Hopefully a wake-up call to those who believe older distro LTS kernels are getting all the security fixes Canonical and Redhat would want you to believe.
> One of the first things our security team did was confirm that our existing endpoint detection would catch this exploit. Our servers run behavioral detection that continuously monitors process execution patterns. It doesn't rely on knowing about specific vulnerabilities; it watches for anomalous behavior across the fleet.
In a serious environment you'd run IPE with dm-verity/fs-verity to ensure binaries are whitelisted and integrity-checked at every execution.

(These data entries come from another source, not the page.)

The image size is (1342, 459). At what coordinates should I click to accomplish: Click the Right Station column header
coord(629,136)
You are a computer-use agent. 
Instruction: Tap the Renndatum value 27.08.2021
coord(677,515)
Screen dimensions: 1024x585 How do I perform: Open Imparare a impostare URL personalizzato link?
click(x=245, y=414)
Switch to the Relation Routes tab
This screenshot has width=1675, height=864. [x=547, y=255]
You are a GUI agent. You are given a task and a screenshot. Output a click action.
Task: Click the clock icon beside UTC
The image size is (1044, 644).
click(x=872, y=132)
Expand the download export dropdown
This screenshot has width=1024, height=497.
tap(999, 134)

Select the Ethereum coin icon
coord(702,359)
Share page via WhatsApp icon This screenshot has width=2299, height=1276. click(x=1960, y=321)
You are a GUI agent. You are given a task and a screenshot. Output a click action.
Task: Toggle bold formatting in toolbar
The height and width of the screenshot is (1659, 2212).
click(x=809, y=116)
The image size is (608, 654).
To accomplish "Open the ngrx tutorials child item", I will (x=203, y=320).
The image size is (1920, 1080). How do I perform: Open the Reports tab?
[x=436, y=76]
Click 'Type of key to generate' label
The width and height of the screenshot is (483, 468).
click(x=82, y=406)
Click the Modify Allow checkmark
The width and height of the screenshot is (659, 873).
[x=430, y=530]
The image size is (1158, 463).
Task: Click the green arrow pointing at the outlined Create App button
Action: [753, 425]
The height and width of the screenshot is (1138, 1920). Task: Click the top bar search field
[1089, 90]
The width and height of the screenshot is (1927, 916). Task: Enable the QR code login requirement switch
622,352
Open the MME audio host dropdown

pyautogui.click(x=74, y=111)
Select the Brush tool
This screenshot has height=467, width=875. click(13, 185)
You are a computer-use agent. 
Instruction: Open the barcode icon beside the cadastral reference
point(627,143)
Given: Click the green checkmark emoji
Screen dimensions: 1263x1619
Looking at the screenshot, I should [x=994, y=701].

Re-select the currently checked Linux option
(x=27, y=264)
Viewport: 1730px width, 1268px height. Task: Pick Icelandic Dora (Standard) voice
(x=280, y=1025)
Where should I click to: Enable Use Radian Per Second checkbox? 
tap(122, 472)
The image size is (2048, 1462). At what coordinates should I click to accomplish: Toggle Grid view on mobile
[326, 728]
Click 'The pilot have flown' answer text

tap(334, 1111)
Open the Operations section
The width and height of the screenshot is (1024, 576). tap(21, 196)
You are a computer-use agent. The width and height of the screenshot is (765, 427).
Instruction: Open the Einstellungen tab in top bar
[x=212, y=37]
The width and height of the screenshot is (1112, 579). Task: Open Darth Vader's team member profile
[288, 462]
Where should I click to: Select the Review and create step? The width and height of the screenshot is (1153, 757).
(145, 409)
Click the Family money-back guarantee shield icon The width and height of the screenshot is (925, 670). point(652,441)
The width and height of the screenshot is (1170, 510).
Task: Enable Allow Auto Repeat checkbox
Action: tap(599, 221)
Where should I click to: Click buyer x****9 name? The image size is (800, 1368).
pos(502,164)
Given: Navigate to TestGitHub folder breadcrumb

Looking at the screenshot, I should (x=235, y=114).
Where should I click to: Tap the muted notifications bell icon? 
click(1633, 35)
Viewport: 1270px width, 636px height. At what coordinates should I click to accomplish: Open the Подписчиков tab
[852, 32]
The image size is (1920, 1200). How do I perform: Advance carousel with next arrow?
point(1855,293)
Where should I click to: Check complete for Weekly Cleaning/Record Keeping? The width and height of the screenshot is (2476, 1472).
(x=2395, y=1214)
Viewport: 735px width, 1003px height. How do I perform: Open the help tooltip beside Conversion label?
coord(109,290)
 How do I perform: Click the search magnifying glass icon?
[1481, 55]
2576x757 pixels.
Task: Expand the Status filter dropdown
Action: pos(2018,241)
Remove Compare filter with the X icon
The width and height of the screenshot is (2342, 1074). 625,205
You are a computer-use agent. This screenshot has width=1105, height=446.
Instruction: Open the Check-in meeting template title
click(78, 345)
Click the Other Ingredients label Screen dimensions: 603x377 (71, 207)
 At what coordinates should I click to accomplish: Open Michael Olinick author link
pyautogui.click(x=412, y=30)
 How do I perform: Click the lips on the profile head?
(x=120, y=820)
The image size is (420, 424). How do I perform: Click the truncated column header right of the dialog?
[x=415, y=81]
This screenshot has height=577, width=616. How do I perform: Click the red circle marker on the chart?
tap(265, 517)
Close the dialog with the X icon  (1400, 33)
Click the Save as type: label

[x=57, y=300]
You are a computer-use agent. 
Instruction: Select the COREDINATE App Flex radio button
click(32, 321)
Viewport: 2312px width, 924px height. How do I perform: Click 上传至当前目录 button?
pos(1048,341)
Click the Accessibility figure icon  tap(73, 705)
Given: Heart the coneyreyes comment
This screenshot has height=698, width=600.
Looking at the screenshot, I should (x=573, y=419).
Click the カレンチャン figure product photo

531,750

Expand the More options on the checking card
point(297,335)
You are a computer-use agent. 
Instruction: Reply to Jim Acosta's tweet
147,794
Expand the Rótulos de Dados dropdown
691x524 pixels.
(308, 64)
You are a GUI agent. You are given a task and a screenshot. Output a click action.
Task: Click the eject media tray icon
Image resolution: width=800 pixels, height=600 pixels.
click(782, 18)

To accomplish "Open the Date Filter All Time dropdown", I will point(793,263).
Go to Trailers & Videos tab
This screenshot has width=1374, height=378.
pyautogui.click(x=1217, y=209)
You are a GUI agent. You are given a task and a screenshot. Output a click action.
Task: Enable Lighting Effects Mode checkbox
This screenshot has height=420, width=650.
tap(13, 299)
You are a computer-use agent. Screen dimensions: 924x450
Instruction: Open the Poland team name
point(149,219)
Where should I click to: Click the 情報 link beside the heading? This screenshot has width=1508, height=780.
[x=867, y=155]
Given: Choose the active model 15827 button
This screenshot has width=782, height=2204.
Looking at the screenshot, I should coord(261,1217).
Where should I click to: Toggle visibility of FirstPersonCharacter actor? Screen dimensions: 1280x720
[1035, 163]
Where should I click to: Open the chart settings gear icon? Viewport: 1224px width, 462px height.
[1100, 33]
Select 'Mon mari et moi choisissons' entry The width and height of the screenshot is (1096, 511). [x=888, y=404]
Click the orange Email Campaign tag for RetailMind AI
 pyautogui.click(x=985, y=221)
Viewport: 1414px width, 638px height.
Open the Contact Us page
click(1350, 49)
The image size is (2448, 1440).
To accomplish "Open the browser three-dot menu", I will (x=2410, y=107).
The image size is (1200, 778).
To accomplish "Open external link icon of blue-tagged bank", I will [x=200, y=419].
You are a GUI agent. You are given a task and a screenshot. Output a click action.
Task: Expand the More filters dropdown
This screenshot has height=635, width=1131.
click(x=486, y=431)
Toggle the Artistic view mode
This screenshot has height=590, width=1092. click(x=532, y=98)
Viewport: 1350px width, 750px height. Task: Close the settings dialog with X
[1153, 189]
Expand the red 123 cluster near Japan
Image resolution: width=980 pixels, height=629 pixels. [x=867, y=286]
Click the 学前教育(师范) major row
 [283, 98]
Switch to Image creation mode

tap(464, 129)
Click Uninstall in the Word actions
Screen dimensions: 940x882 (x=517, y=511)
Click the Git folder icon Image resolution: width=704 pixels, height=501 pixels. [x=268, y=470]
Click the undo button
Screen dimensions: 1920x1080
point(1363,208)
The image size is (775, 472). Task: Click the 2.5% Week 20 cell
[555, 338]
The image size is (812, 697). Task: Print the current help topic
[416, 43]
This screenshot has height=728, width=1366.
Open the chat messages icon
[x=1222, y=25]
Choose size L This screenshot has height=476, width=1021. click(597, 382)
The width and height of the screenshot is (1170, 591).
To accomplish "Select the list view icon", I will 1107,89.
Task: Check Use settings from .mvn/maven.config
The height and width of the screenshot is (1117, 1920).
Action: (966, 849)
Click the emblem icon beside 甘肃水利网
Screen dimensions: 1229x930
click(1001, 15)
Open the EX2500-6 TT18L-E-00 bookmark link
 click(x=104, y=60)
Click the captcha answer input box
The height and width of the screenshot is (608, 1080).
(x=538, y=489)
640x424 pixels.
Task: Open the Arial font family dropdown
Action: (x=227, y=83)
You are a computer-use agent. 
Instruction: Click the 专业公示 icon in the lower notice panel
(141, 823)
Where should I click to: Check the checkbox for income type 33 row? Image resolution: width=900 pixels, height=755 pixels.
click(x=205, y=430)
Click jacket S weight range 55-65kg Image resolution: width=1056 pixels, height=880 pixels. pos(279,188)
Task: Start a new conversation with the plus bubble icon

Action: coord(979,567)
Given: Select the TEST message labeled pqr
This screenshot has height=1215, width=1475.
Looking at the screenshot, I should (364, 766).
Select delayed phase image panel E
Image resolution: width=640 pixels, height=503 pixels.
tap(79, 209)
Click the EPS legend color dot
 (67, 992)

* Get list of modules from Puppet's facts, confirm module isn't used anywhere (it wasn't) * `install algif_aead /bin/false` in /etc/modprobe.d/disable-algif.conf * Run a check using exploit code to check it is no longer working
I imagine CF runs more stuff that could use it I guess but apparently it's not often used API
CopyFail only highlights why Companies want LTS. If there was a supported kernel built prior to 2017, most large companies would still be on that version, avoiding this issue all-together.
The corporate mindset is usually "never upgrade unless there is new hardware needed or critical software failure". All CopyFail did was reinforce that mindset.
I wonder if CopyFail will cause enterprises put pressure on the Linux Foundation to maintain a "ultra LTS" were it is supported for 20 years ?
for whatever reason, unknown to me, hn automatically strips "how" from the start of titles. i cant remember ever seeing a title where this was an improvement.
Titles are standard clickbait.
That could be as low as 50.1%, I wish they'd provide an actual percentage.